Ist ein Naturbad billiger?
Nein, weil die steigenden Ansprüche zu einer steigenden Kostenentwicklung
geführt haben, die sich an die Investitionskosten herkömmlicher
konventioneller Schwimmbädern annähert.
Werden mit der eingesetzten Technik die Hauptprobleme bewältigt?
Nein, das Algenwachstum bleibt weiterhin nicht kontrollierbar. Für
die Algenbelastung in den Schwimmteichanlagen gibt es eine Vielzahl
von Faktoren.
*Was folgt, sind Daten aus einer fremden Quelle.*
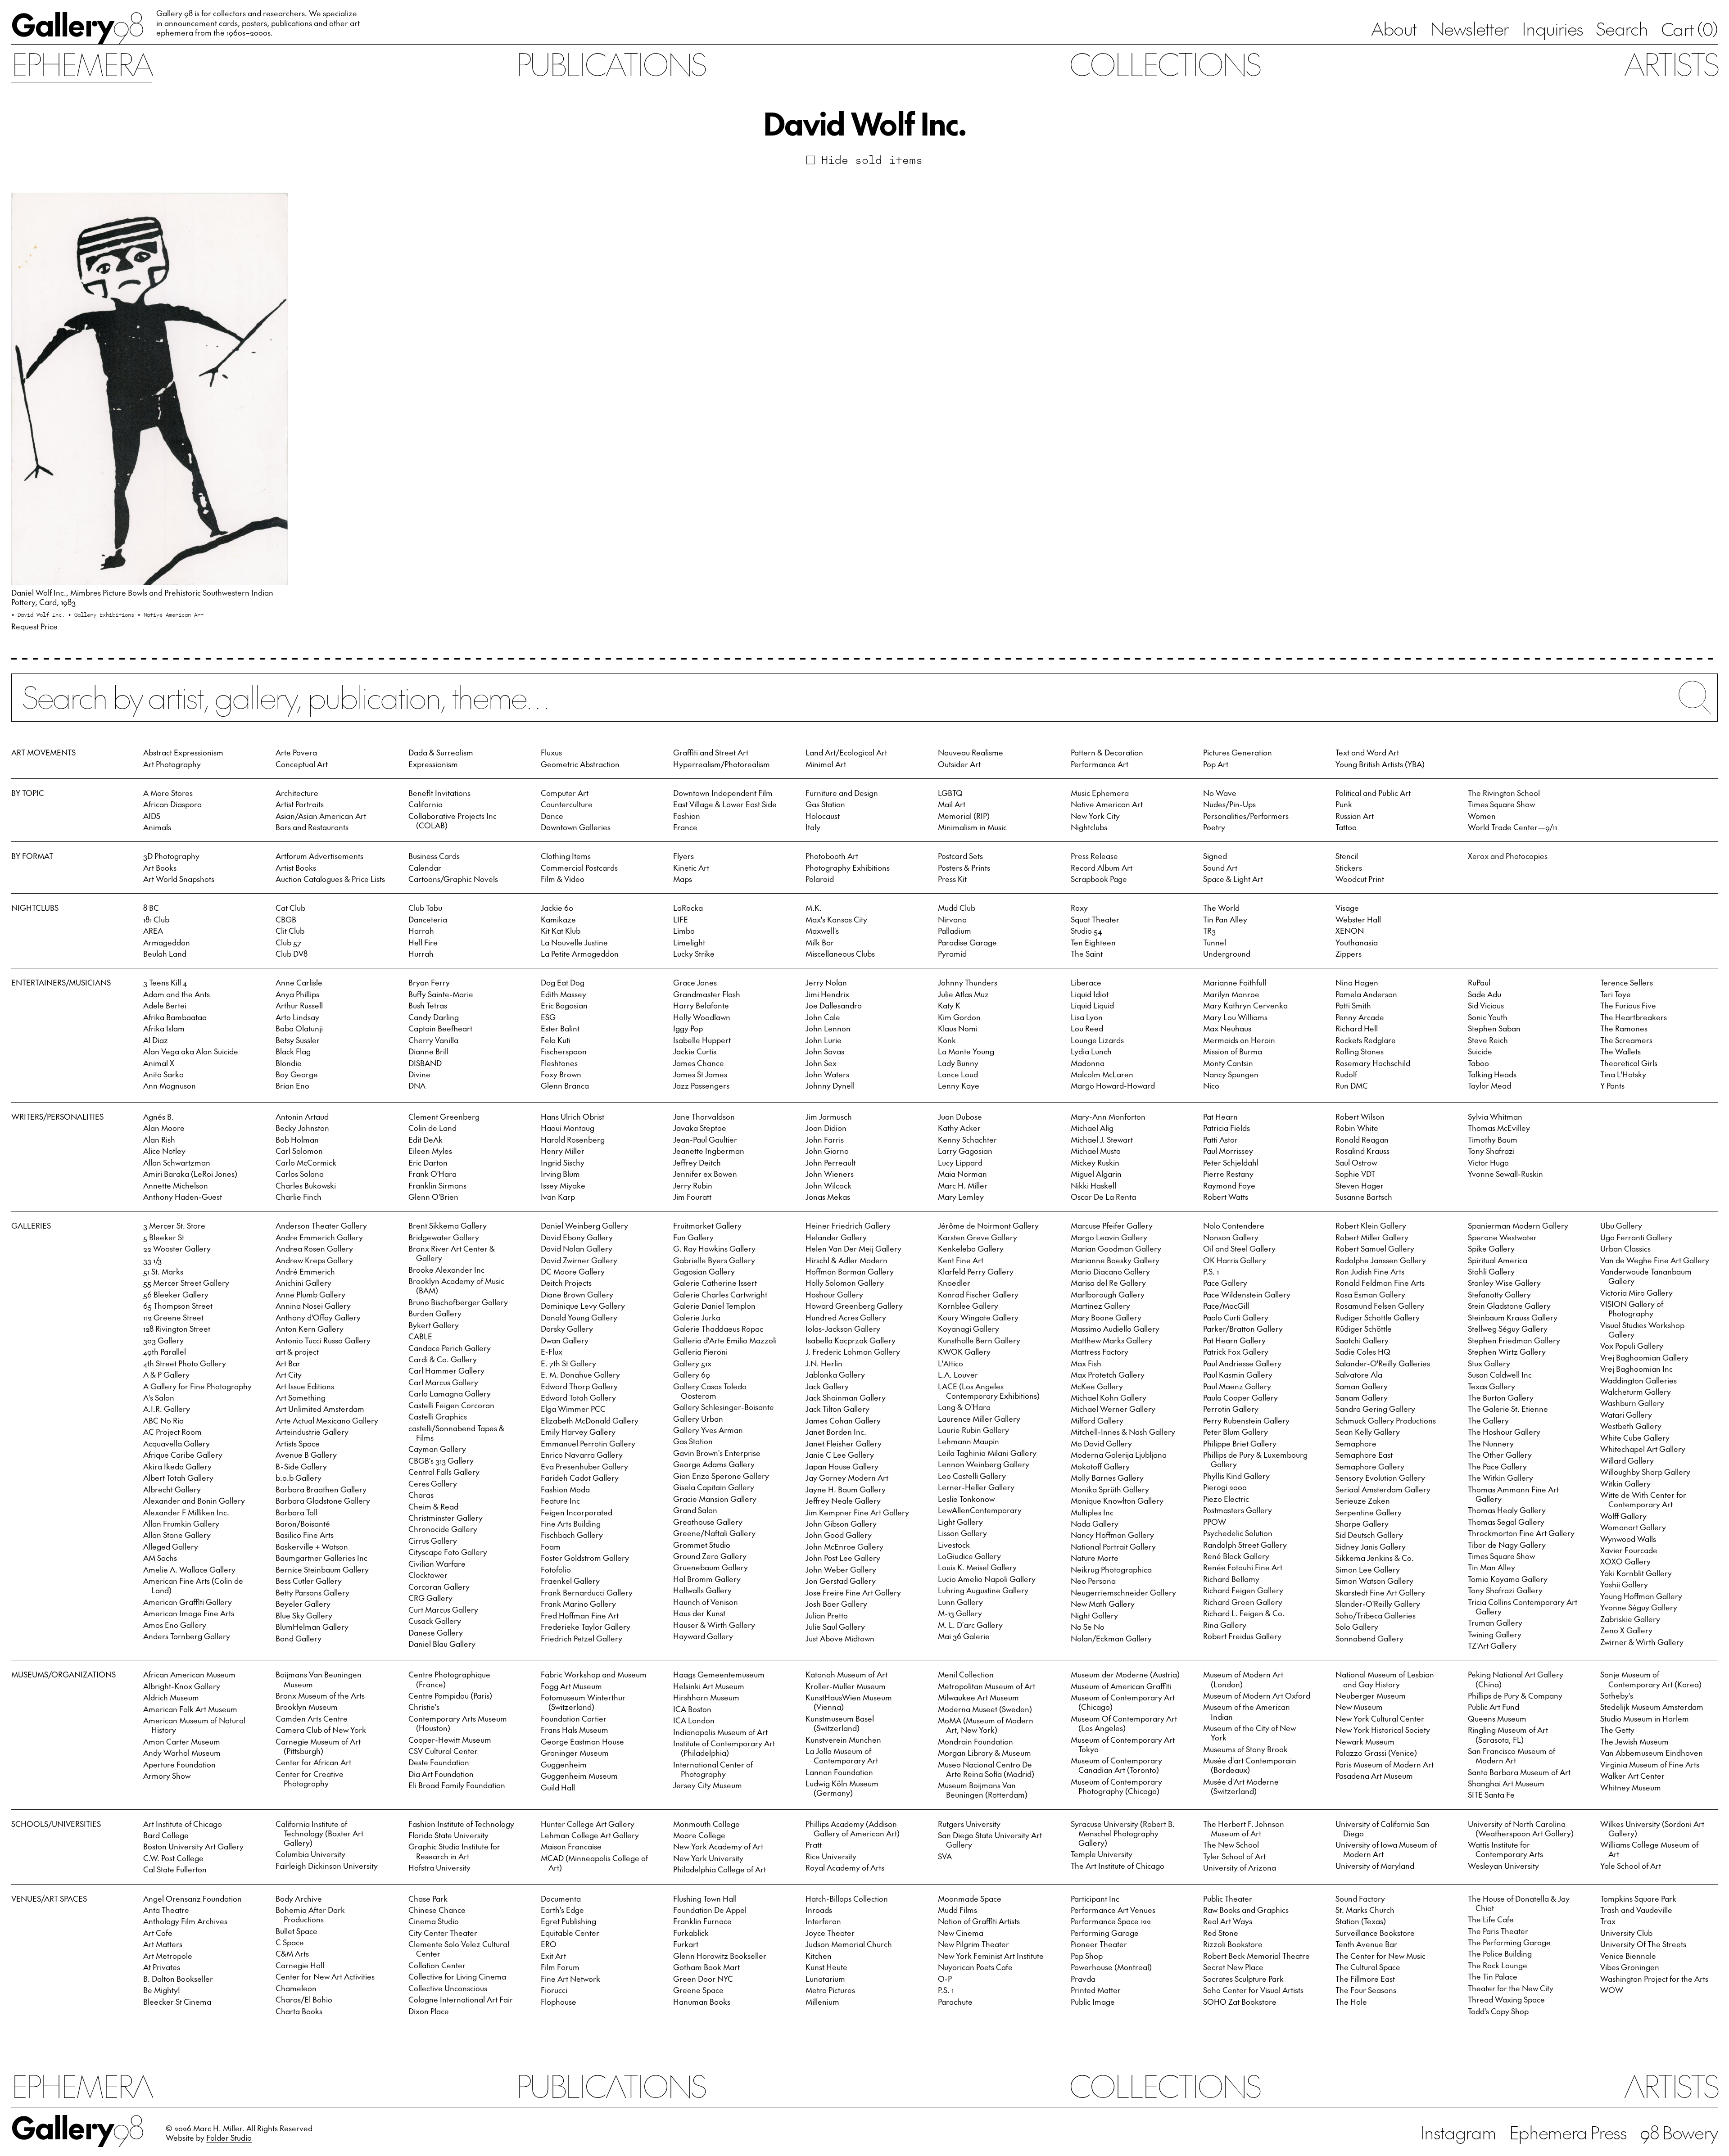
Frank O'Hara (432, 1173)
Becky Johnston (302, 1127)
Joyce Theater (830, 1932)
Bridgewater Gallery (443, 1237)
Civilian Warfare (437, 1563)
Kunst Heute (826, 1967)
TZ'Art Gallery (1492, 1645)
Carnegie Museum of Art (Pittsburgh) (318, 1746)
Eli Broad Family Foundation (456, 1785)
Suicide (1480, 1051)
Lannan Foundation (839, 1772)
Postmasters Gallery (1237, 1510)
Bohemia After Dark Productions (310, 1914)
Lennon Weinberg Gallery (983, 1464)
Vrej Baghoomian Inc (1636, 1368)
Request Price (34, 626)
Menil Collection (966, 1674)
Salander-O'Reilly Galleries (1382, 1363)
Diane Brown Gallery (577, 1294)
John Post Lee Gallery (843, 1557)
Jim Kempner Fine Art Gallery (857, 1512)
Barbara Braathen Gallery (321, 1489)
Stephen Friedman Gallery (1514, 1340)
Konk (947, 1040)
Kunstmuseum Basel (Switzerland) (840, 1723)
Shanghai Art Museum (1506, 1783)
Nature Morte (1094, 1557)
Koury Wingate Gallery (978, 1317)
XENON (1349, 930)
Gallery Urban (698, 1418)
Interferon (823, 1921)
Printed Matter (1096, 1989)
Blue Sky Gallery (304, 1615)
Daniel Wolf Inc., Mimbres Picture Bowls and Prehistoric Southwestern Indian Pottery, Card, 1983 (142, 597)
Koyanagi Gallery (968, 1328)
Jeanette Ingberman (708, 1150)
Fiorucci (554, 1989)
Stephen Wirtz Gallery (1507, 1351)
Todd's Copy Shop (1498, 2011)
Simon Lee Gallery (1367, 1569)
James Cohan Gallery (843, 1420)
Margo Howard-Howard (1113, 1085)
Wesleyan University (1503, 1865)
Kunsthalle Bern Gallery (979, 1340)
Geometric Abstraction (580, 764)
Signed (1215, 855)
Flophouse (558, 2001)
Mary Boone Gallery (1106, 1317)
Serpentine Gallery (1368, 1512)
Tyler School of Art (1234, 1856)
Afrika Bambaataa (175, 1017)
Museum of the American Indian (1246, 1711)
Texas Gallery (1491, 1386)
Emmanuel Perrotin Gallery (588, 1443)
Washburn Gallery (1632, 1402)
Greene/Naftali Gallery (714, 1533)
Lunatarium (825, 1978)
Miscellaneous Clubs (840, 953)
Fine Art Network (570, 1978)
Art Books (160, 867)
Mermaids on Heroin (1239, 1040)
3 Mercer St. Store (174, 1225)
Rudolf (1346, 1074)
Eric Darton (428, 1162)
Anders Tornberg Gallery (186, 1636)
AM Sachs (160, 1557)
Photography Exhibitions (848, 867)
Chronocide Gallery (442, 1528)
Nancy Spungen (1230, 1074)
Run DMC (1351, 1085)
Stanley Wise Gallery (1504, 1282)
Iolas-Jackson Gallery (843, 1328)
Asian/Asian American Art (321, 815)
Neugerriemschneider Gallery (1123, 1592)
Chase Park (428, 1898)
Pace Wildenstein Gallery (1246, 1294)
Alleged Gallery (170, 1546)
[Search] (864, 706)
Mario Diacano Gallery (1110, 1271)
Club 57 (288, 942)
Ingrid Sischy (562, 1162)
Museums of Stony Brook (1245, 1749)
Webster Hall (1358, 919)
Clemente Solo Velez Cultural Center (458, 1949)
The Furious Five (1628, 1005)
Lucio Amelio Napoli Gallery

Einige der Faktoren sind systembedingt vorhanden.
Die sporadisch auftretende erhöhte Verkeimung mit pathogenen
Keimen wird nicht vollends beseitigen.
Was sind die Forschungsziele?
Neue Wege zur Stabilisierung von Schwimmteichanlagen zu finden,
die Optimierung der Regenerationsanlagen bezüglich ihrer Größe,
Lage und nicht zuletzt der verwendeten Substrate.
Gibt es eine Planunggssicherheit?
Nein, trotz dieser Unsicherheit werden bundesweit zunehmend neue
Anlagen gebaut oder auch bereits bestehende sanierungsbedürftige
konventionelle Schwimmbäder in naturnahe Badegewässer
umgebaut.
Sind die Betreiber mit den Naturbädern zufrieden?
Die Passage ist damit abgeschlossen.